“Sono arrivata a Ramallah con poche e vaghe immagini interiorizzate distratte: e questa guerra, essenzialmente, come una tragedia greca in cui tutti hanno insieme torto e ragione, il groviglio tra incompatibili – e l’Undici Settembre, poi adesso, e lo scontro di civiltà. Fino al giorno, però, in cui ho incontrato Mustafa Barghouthi. Medico e deputato: ma soprattutto, musulmano e laico: uno cioè, che secondo la mia laurea in Relazioni Internazionali non esisteva – perché l’Islam, no?, non consente quella separazione tra stato e religione che è la base della modernità”. Così Francesca Borri, classe 1980, ricorda la sua prima volta in Palestina. Avrebbe dovuto fermarsi tre mesi, e scrivere la tesi di un master. Ha finito per fermarsi tre anni e scrivere un libro.
Pubblicato in questi giorni da ManifestoLibri, Qualcuno con cui parlare. Israeliani e palestinesi” non è però un libro di interviste”, spiega l’autrice, “ma un libro piuttosto in forma di interviste, o meglio ancora: interazioni. Perché domande e risposte, narrato e narratore continuamente, inavvertitamente si invertono. Quello che i protagonisti di questo libro hanno in comune”, continua, “è semplicemente questo: la capacità e naturalezza di smentire le narrazioni dominanti. Perché il problema non è solo quello che ti insegnano, nelle nostre università – ho frequentato sociologia della musica tecno, nella mia vita, non mi sono mai imbattuta in una geopolitica del Medio Oriente: il problema è anche, soprattutto, quello che ti insegnano: e questa nostra cultura, tutta costruita così, come se il mondo fossimo noi, per dirla con Lorenzo Milani. Non è dunque un ritratto di Israele e Palestina, questo libro”, precisa: “non ha la minima pretesa di esaustività. Non è un libro a sostegno di una tesi. Solo un libro a sostegno e tutela del dubbio”.
Il titolo del libro è il titolo di una delle interviste, quella con Nurit Peled e Bassam Aramin.

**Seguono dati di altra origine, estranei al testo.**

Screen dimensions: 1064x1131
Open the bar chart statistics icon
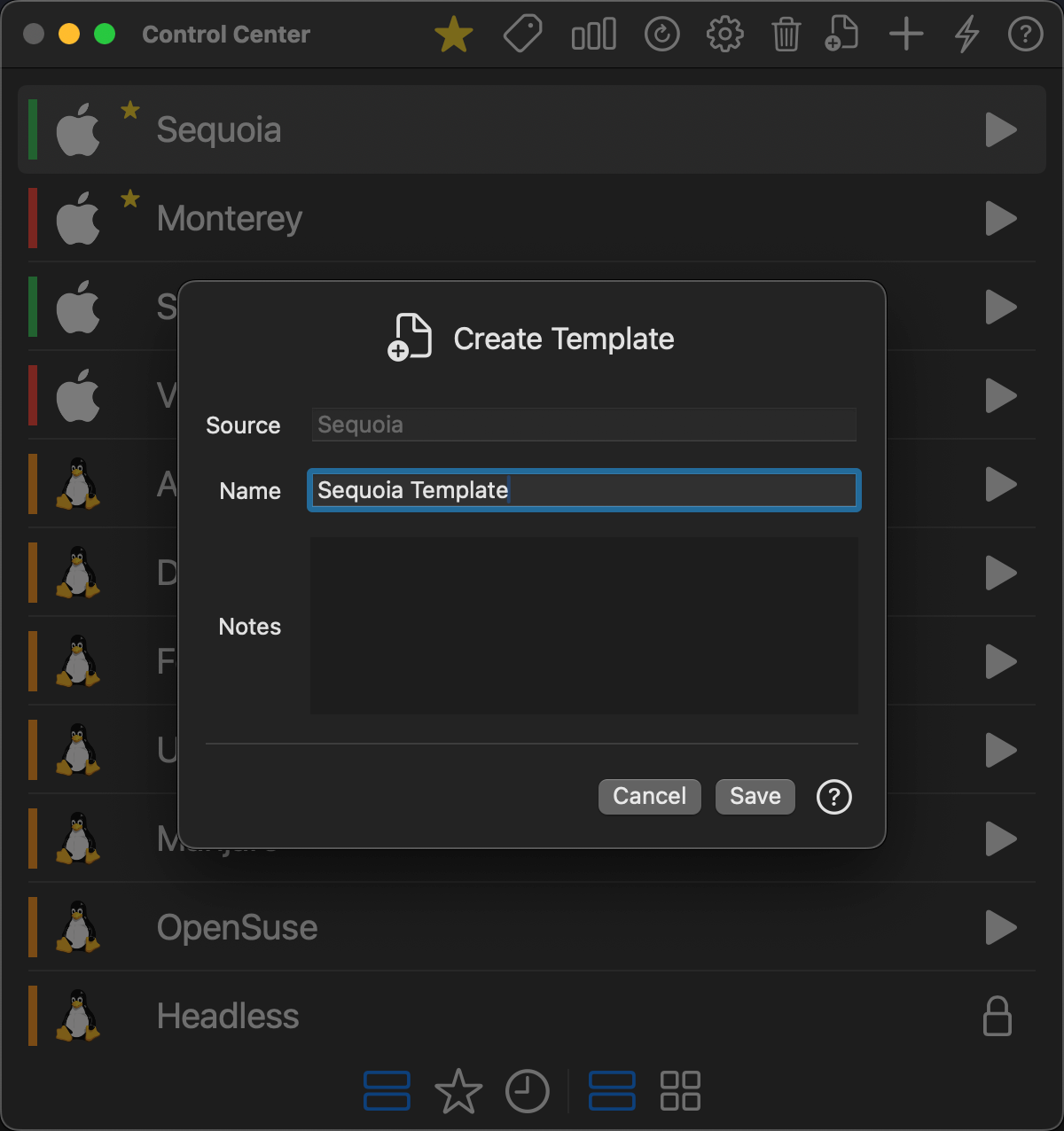point(593,35)
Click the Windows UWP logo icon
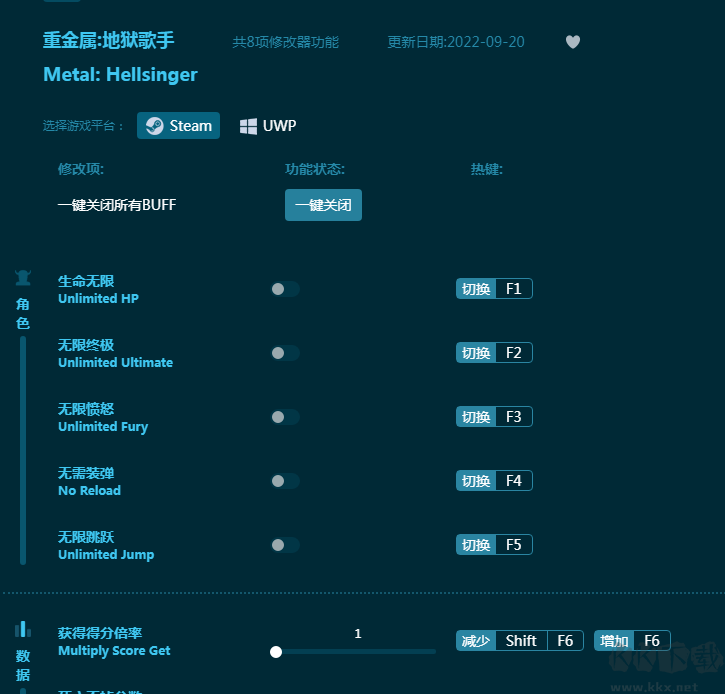Screen dimensions: 725x694 click(249, 126)
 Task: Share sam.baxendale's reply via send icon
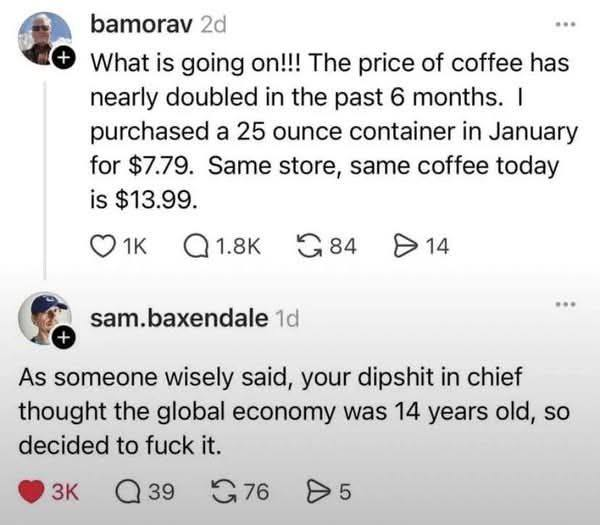(x=312, y=491)
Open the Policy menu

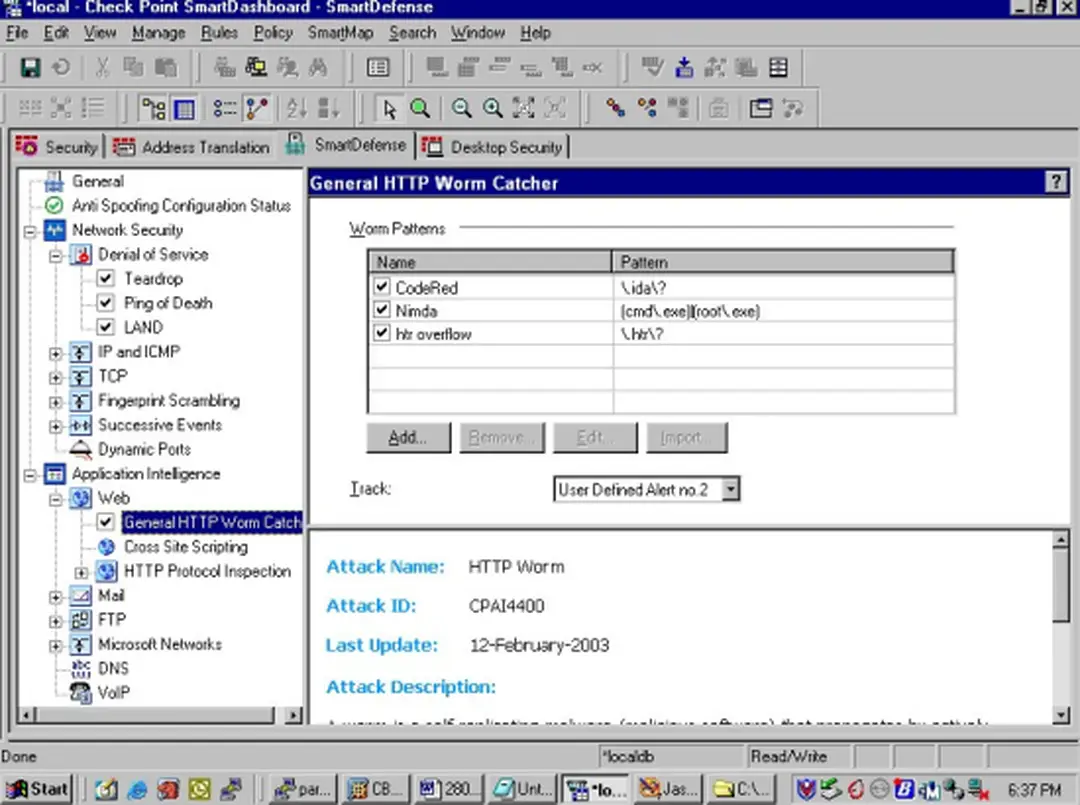coord(272,33)
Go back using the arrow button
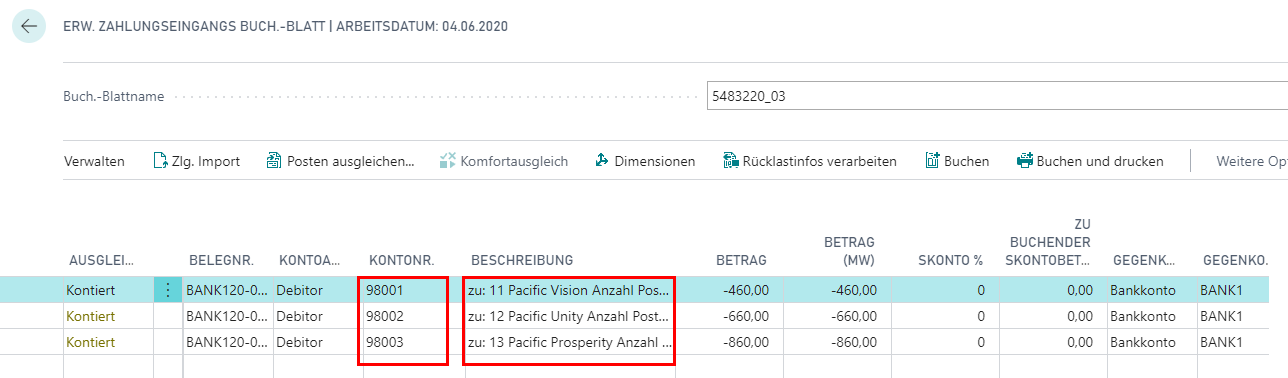Image resolution: width=1288 pixels, height=378 pixels. click(28, 26)
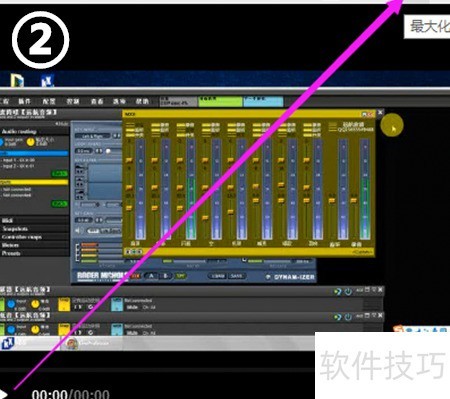450x399 pixels.
Task: Click the blue arrow icon on the second bottom rack
Action: pos(338,317)
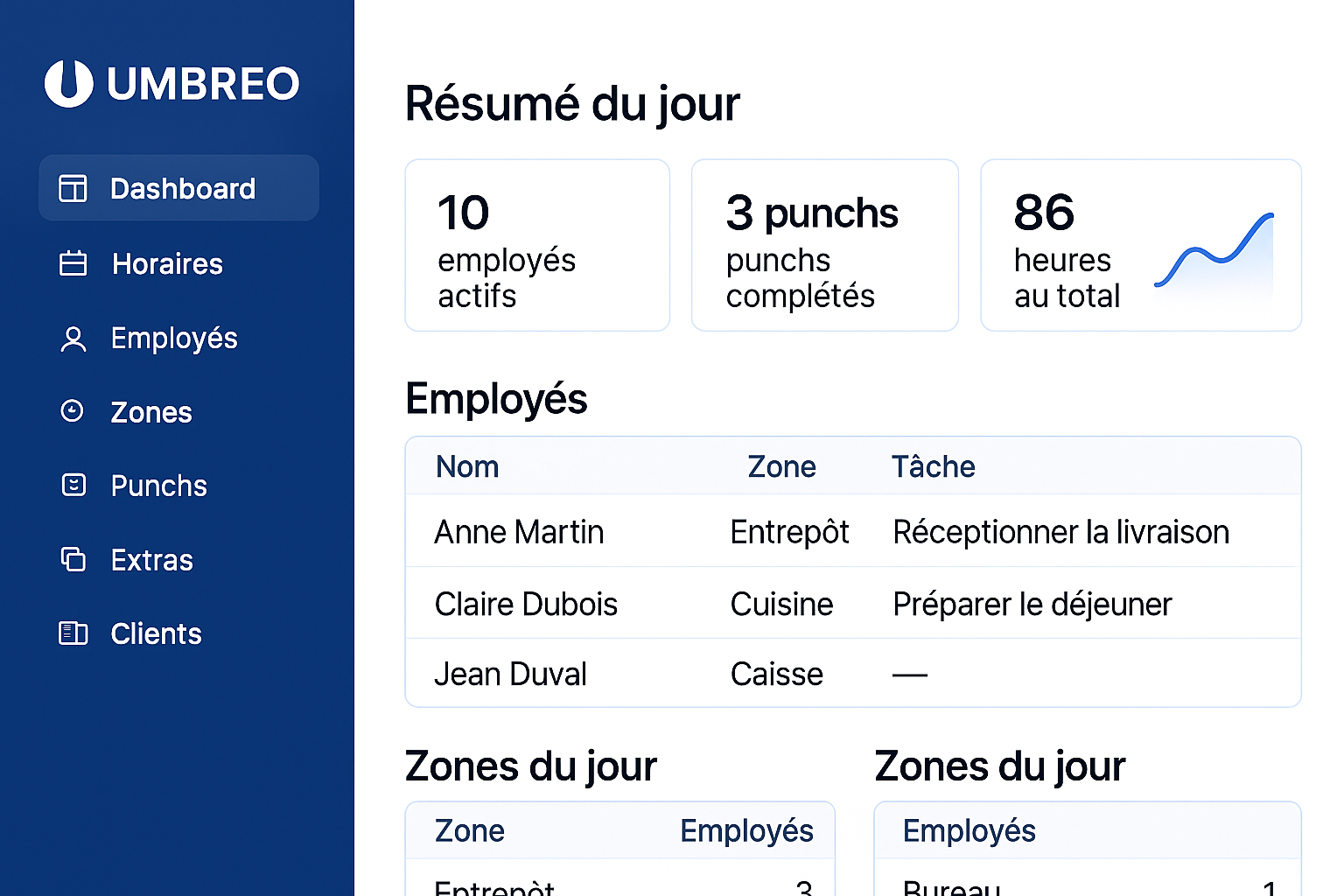Image resolution: width=1344 pixels, height=896 pixels.
Task: Select the Clients book icon
Action: click(x=74, y=633)
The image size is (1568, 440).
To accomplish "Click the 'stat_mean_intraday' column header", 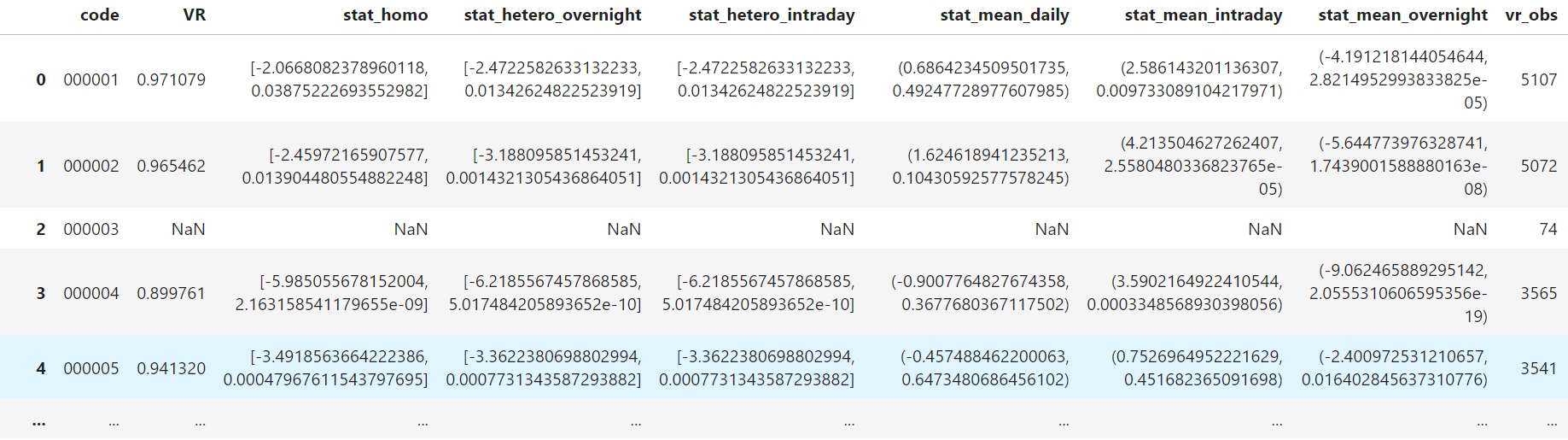I will click(x=1203, y=15).
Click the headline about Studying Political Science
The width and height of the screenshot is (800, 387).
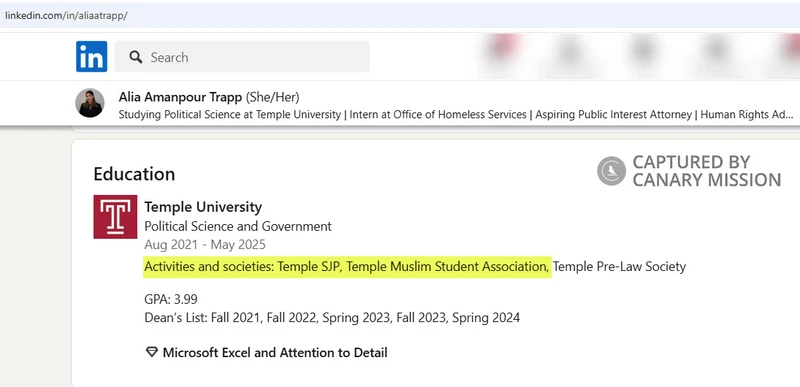click(456, 115)
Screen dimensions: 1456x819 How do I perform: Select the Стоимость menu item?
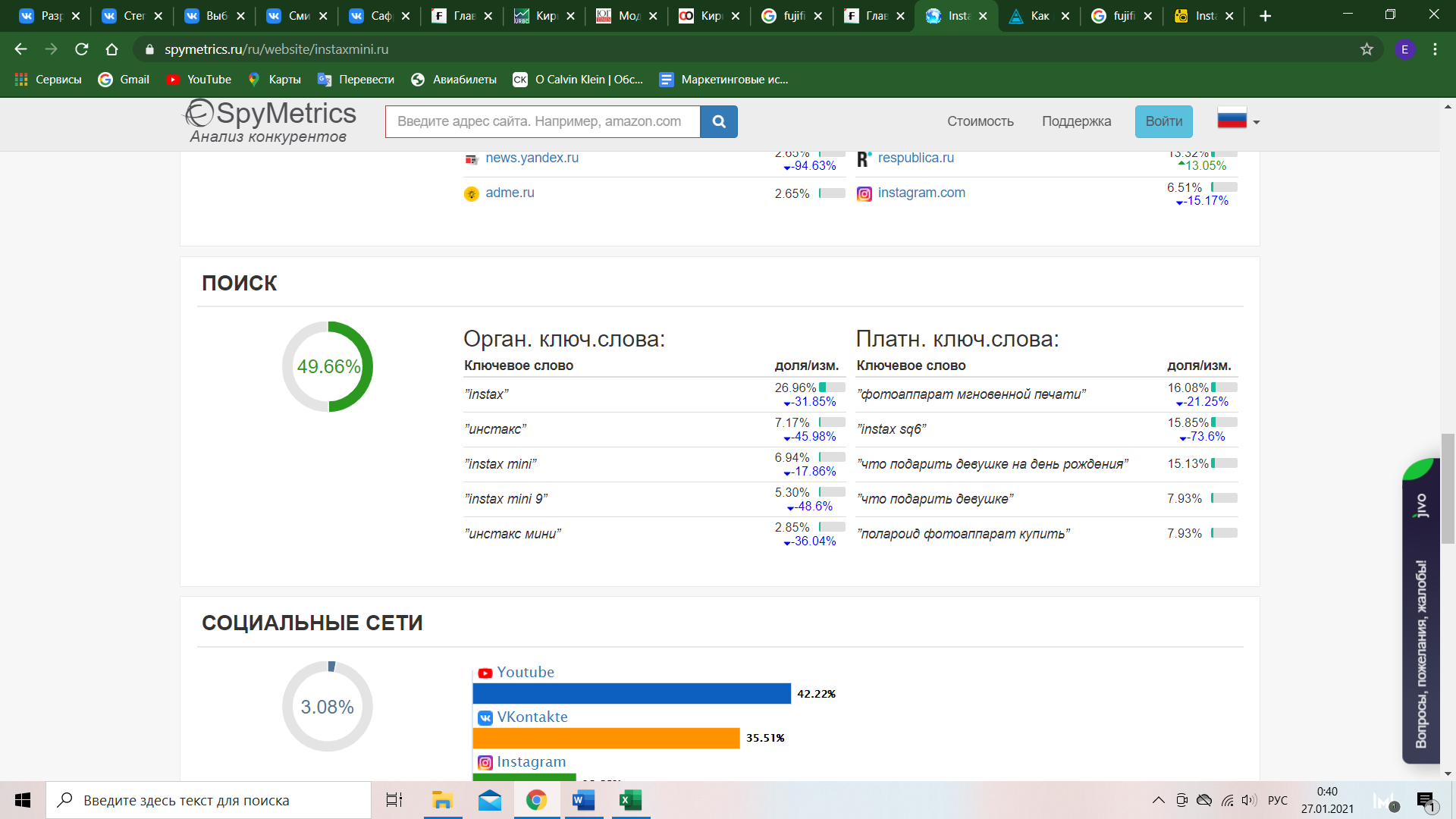click(980, 120)
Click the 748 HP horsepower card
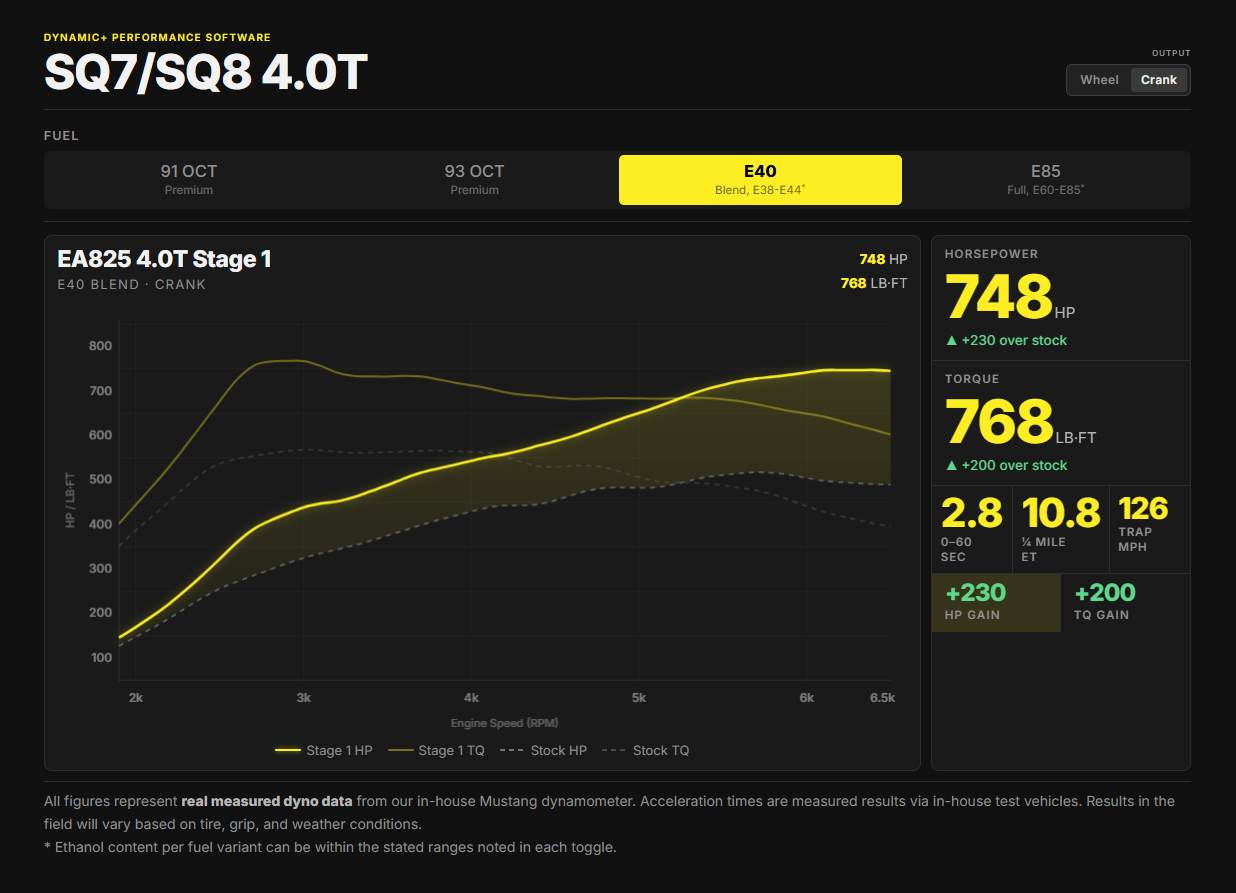Image resolution: width=1236 pixels, height=893 pixels. [x=1061, y=298]
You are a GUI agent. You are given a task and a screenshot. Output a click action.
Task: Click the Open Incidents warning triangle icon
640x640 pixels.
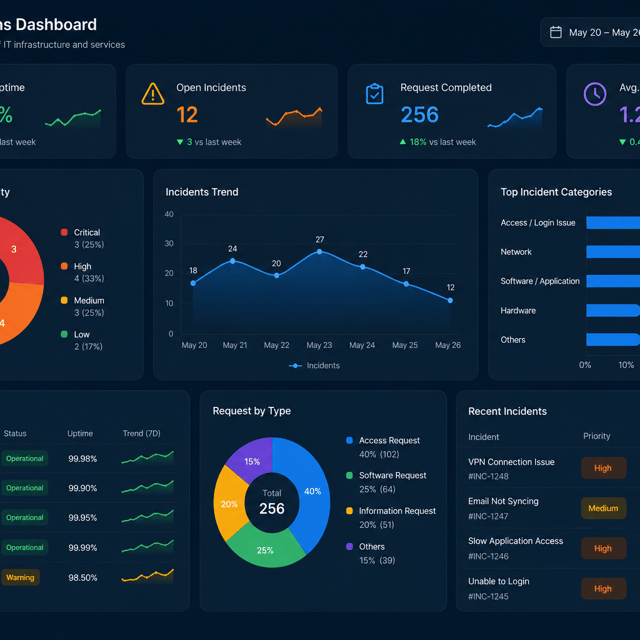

Israeliana lei, una figlia uccisa in un attentato sucida, palestinese lui, una figlia uccisa a un checkpoint: “due vecchi amici che chiacchierano di istinto in arabo e ebraico insieme: due vite e due voci che finiscono per diventare una sola, indistinte e condivise come la guerra e la terra che le unisce”. Ma Qualcuno con cui parlare è anche, soprattutto, una frase tipica del dibattito politico, sia tra gli israeliani che tra i palestinesi: “l’unica cosa che a volte sembrano condividere: l’alibi dietro cui trincerarsi: l’idea che non esista nessuno con cui parlare, dall’altra parte del Muro”.
Diciotto interviste, allora, “donne e uomini dalle storie e ferite le più diverse”, conclude l’autrice: “ma che continuano a sentirsi prima di tutto persone, rivendicando identità più larghe, e varie e complesse di quelle consentite dalla classificazione e costrizione in israeliani e palestinesi. Nella convinzione che per sconfiggere il fondamentalismo altrui, sia indispensabile cominciare dalla decostruzione del proprio – perché beit, alla fine arabo e ebraico hanno la stessa parola per dire casa”.